The Secret to Organic Gardening – Composting

shira getting free compost for our garden
Image by arimoore via Flickr

Compost is a great tool for any gardener. It helps your garden hold just the right amount of water, makes it the right texture for plant growth, and provides it with beneficial natural organisms. While you can buy this type of product at the store, it’s cheaper to make it yourself. You also get the added benefit of knowing that you’re not just throwing your yard waste away; it’s actually doing something beneficial.

Before getting started on your compost pile, you should know what to put in it. To get good compost you need carbon, nitrogen, oxygen, and water. Grass clippings from your yard provide carbon, and nitrogen comes from leaves in the fall. To make sure your pile gets water, build it somewhere where it will be rained on; just be sure it’s not completely soaked with water. Lastly, you can add oxygen simply by mixing the pile. If you can’t provide enough nitrogen or carbon to your compost pile, you can always add a little fertilizer. The type will depend on what nutrient you’re lacking.

There are two different types of compost piles you can make; the first is a cool pile. To make a cool pile, simply throw your clippings and leaves in the bin as they come and stir the ingredients occasionally. This is a good option if you don’t have a lot of time to devote to composting, but it takes about a year to get useable compost. You shouldn’t add diseased plants or weeds to this mixture because they can be harmful.

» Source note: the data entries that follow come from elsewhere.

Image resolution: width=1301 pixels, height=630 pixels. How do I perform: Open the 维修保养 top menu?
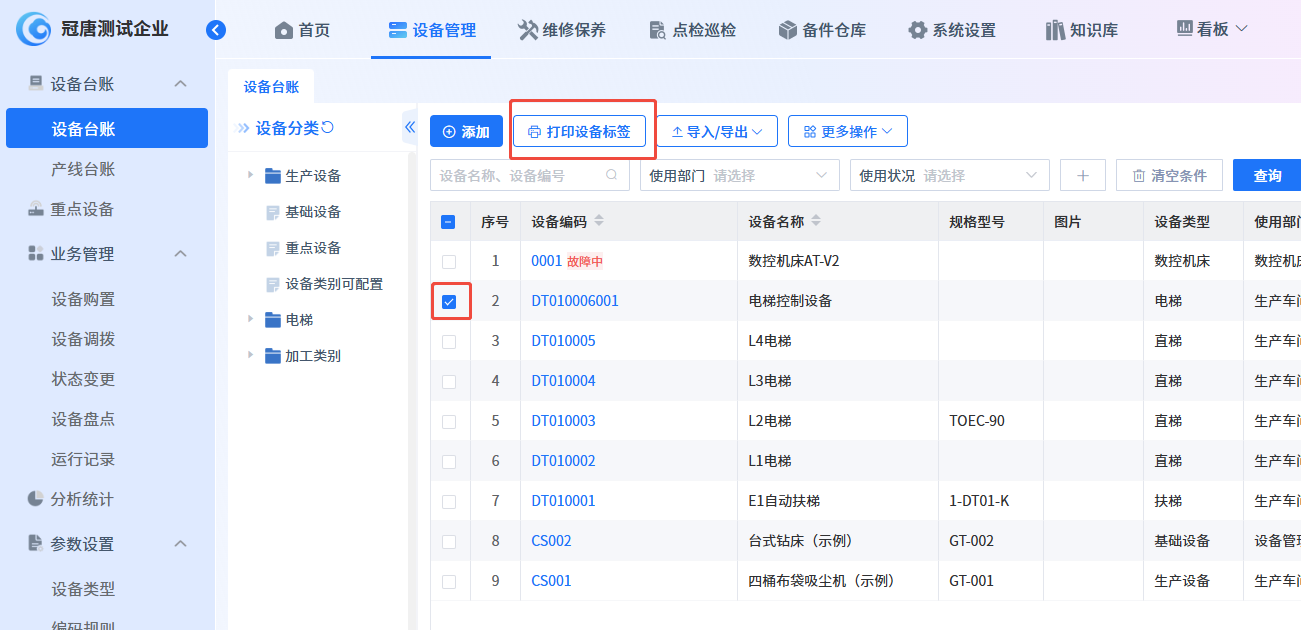pyautogui.click(x=561, y=30)
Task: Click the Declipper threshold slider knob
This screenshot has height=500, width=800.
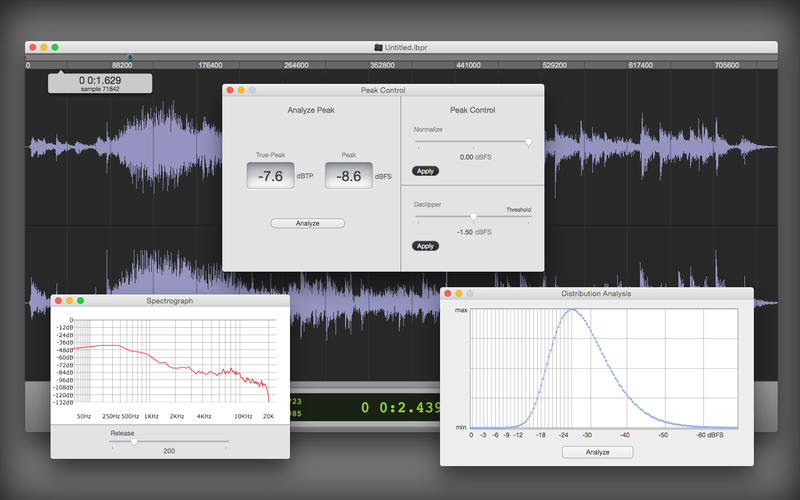Action: pos(473,217)
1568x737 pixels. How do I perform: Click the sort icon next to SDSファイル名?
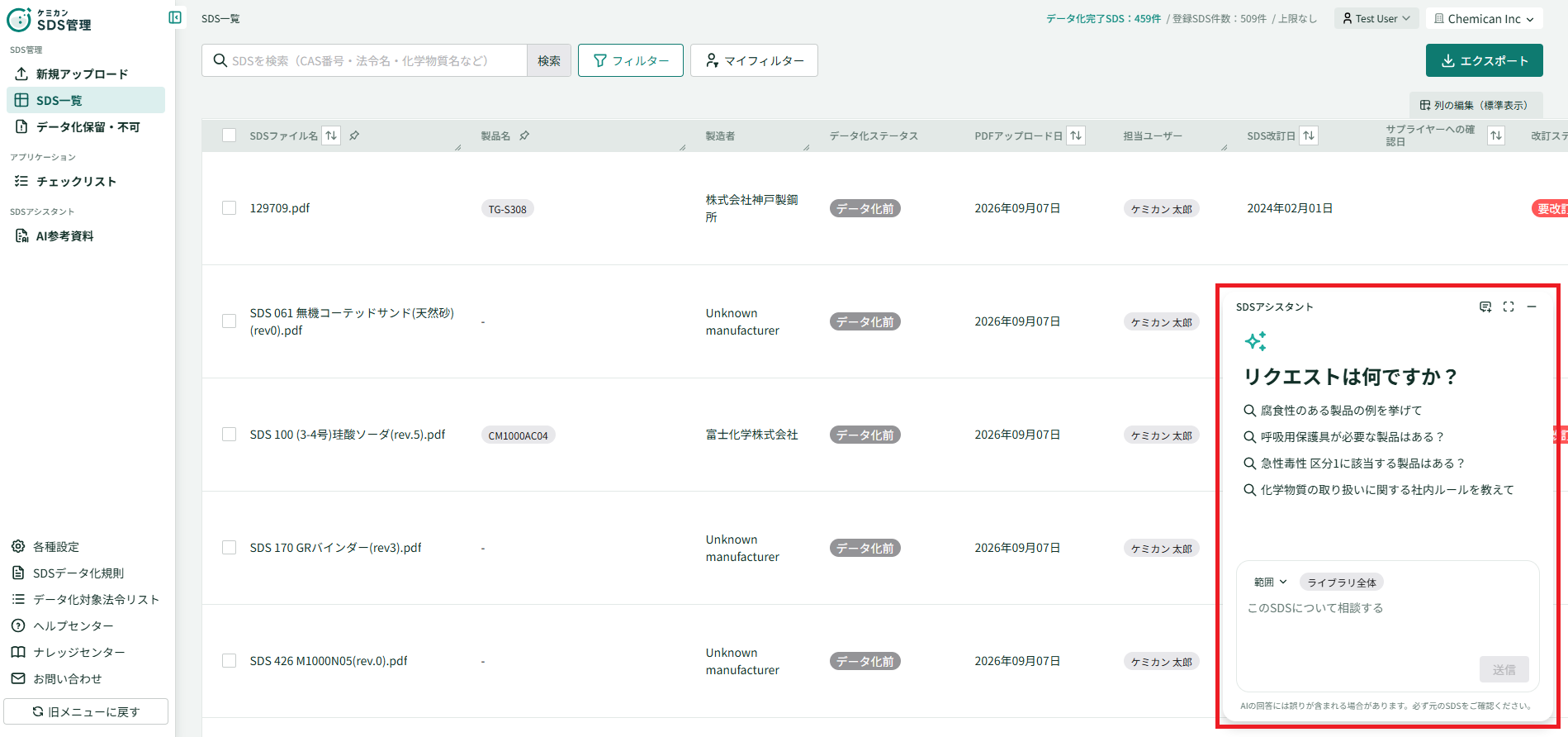click(331, 136)
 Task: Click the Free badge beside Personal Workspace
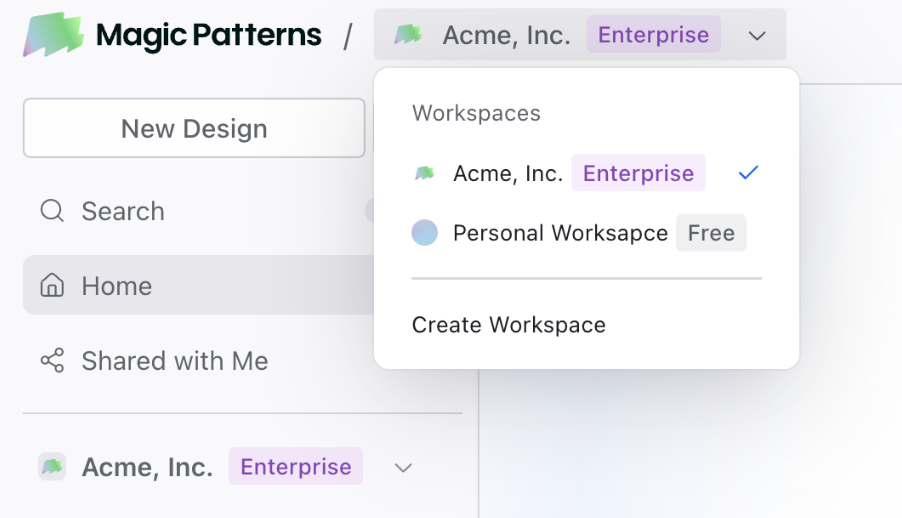pos(711,233)
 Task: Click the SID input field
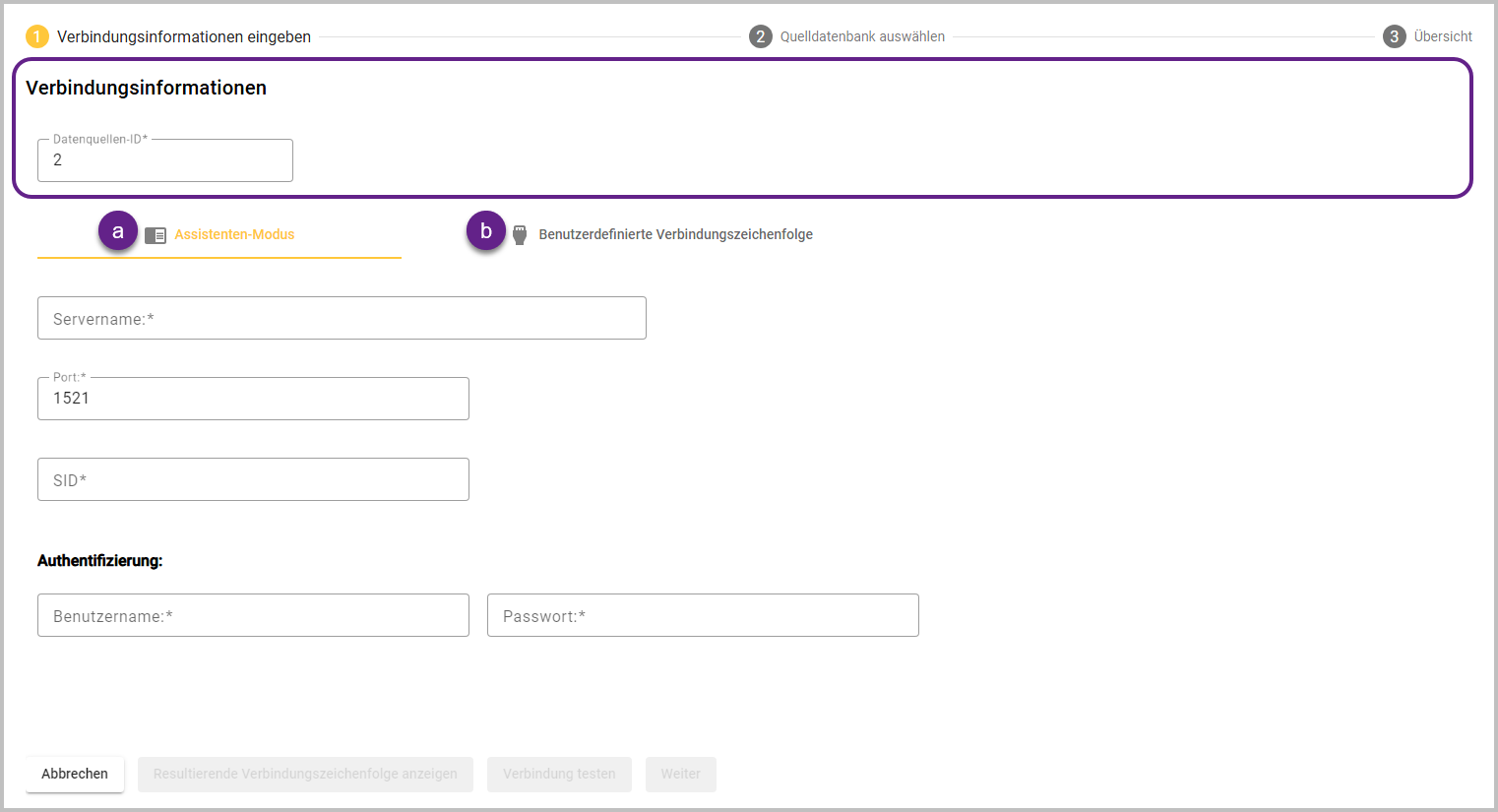pos(253,480)
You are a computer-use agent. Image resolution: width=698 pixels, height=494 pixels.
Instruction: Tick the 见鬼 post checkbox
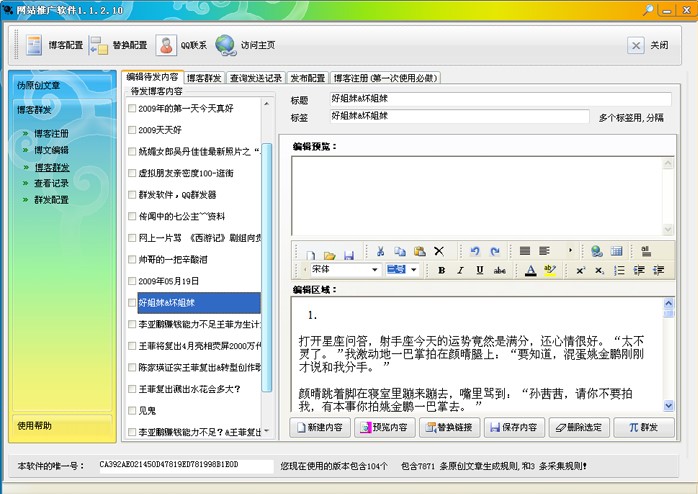click(x=132, y=410)
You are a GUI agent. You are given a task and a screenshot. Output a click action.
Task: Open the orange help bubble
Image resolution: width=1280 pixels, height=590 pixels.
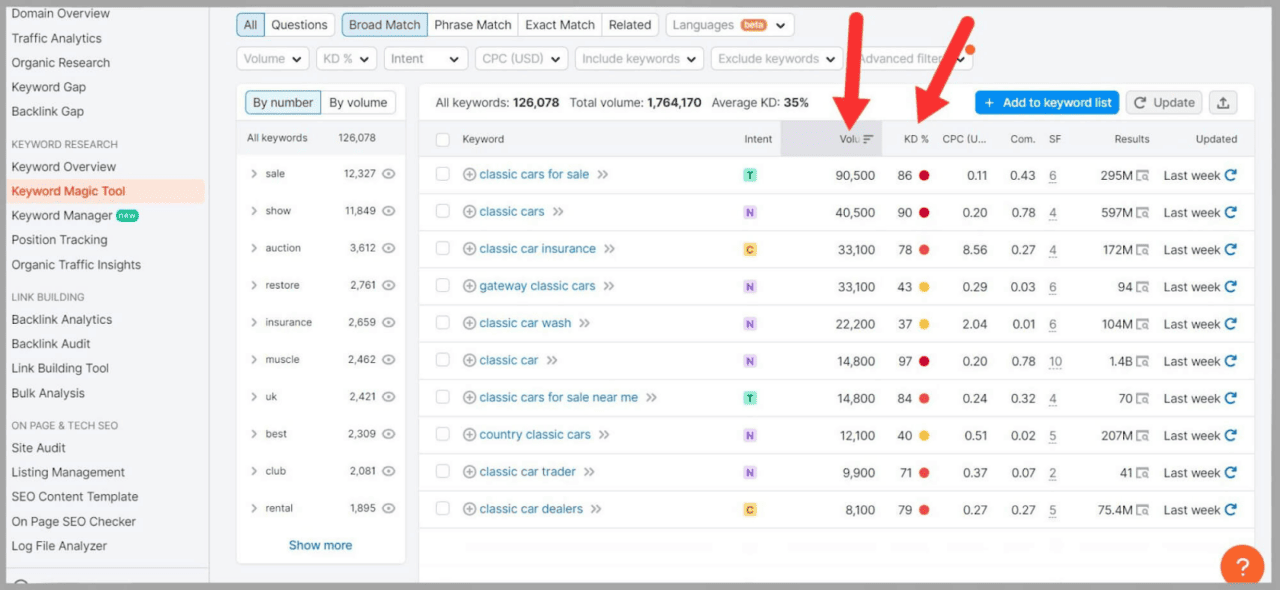tap(1241, 565)
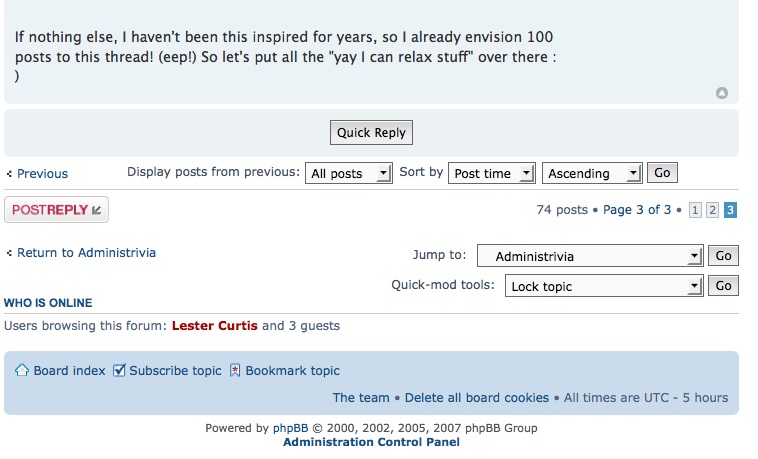
Task: Click the Return to Administrivia arrow icon
Action: 9,253
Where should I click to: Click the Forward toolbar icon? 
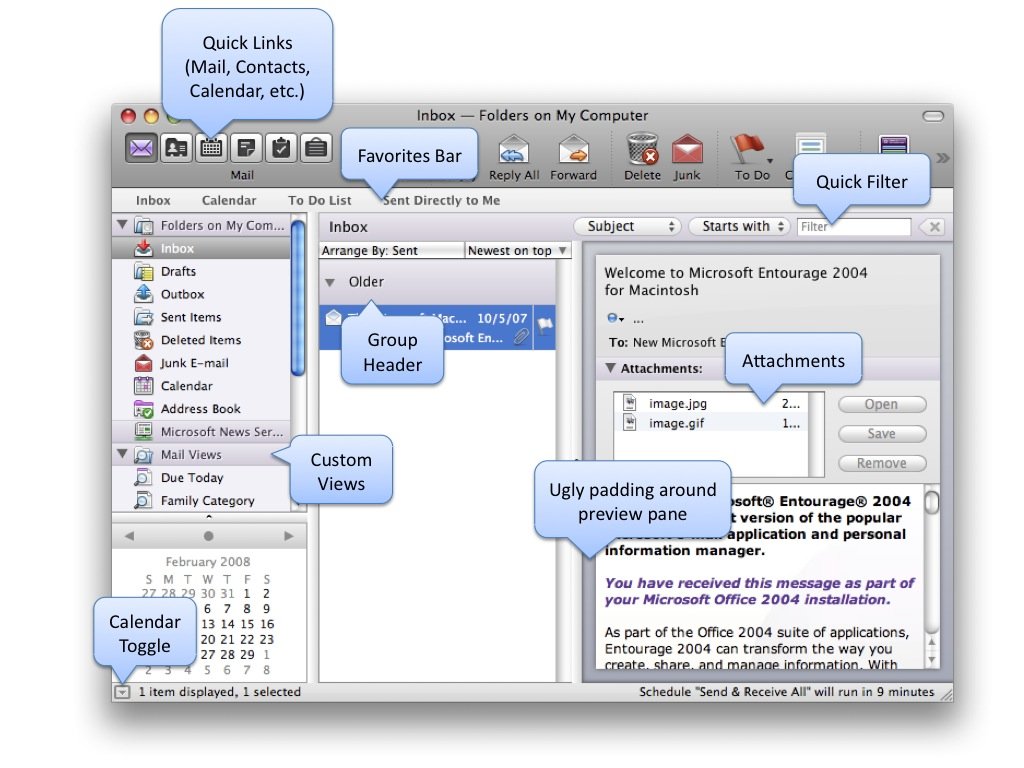click(x=573, y=151)
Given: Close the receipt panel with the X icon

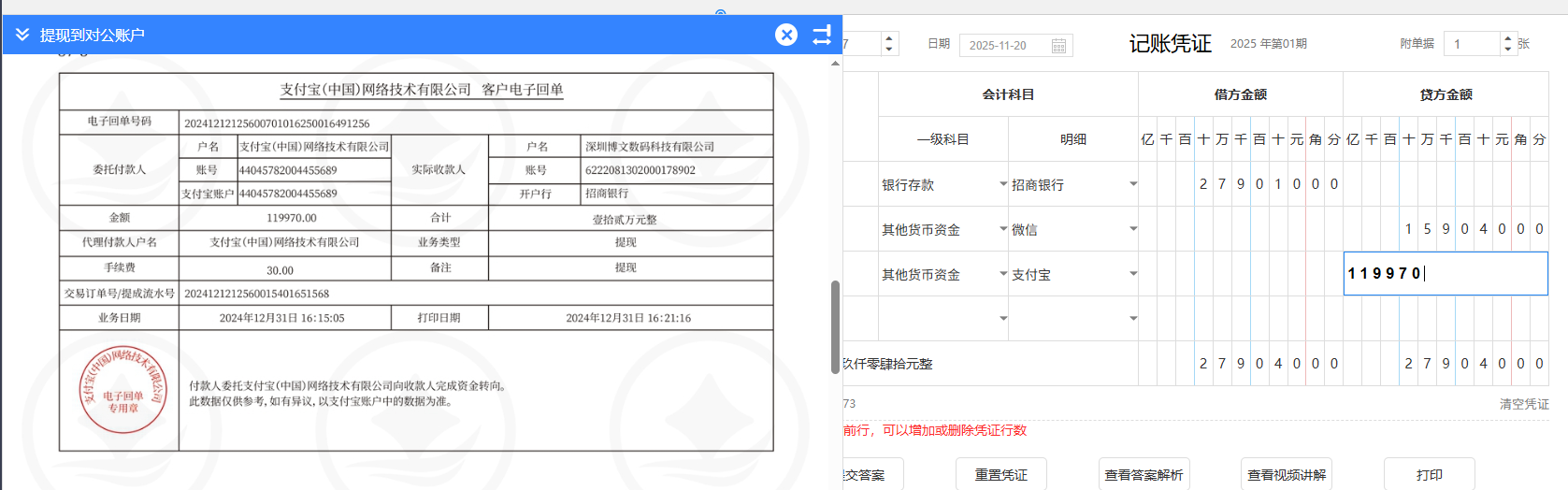Looking at the screenshot, I should pyautogui.click(x=786, y=35).
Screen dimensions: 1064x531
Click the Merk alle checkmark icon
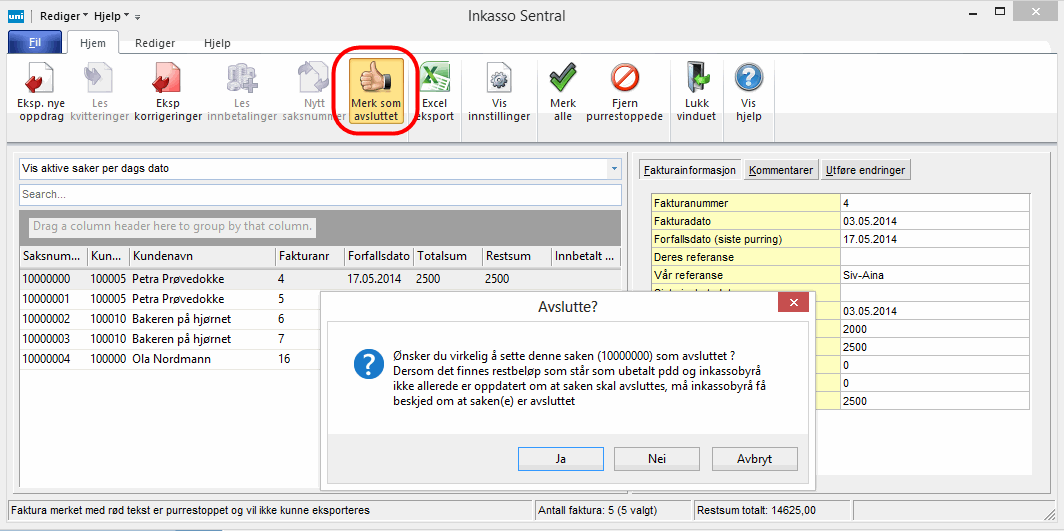point(563,79)
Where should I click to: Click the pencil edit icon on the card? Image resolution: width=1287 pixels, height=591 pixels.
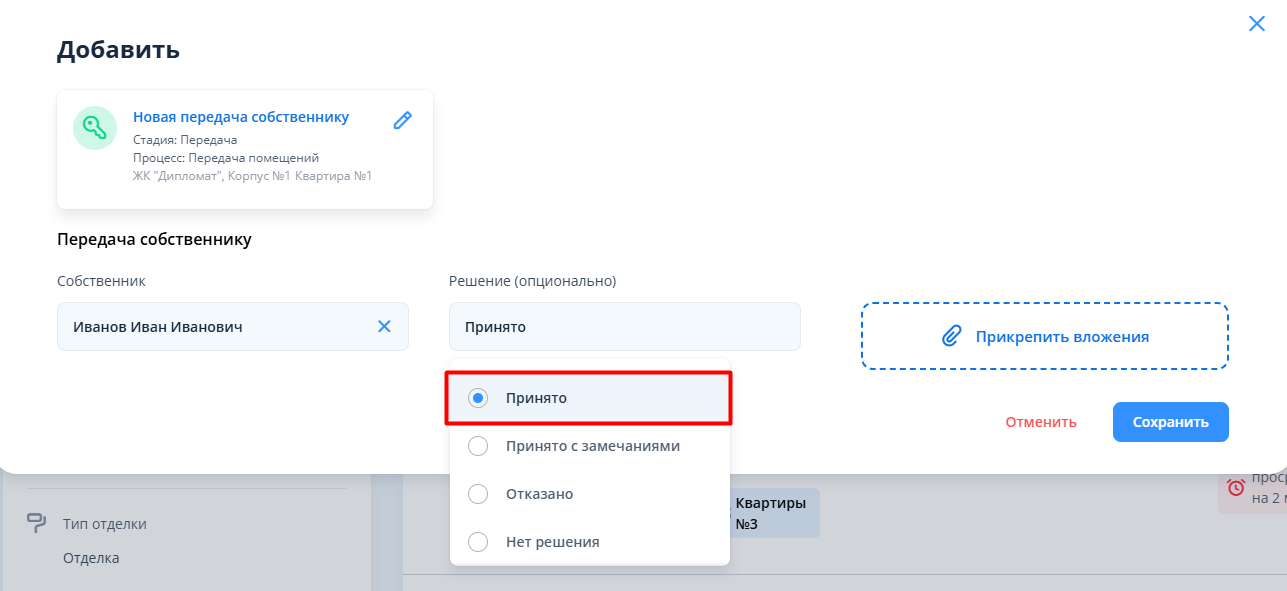coord(402,120)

If you need your compost sooner than a year, you should try making a hot compost pile. Unlike cool piles, you need to have a significant amount of yard waste available to start a hot pile; at least 3 feet by 3 feet. This mixture will require mixing much more often. You can mix it anywhere from once every two weeks to once every couple of days. The more you mix, the faster you get compost. This type of pile will kill weed seeds and diseases because it reaches much higher temperatures (about 160°), but may also kill beneficial bacteria.

When you compost pile no longer resembles what you put into it, it’s ready to be used. Just mix into your soil for strong, healthy plants.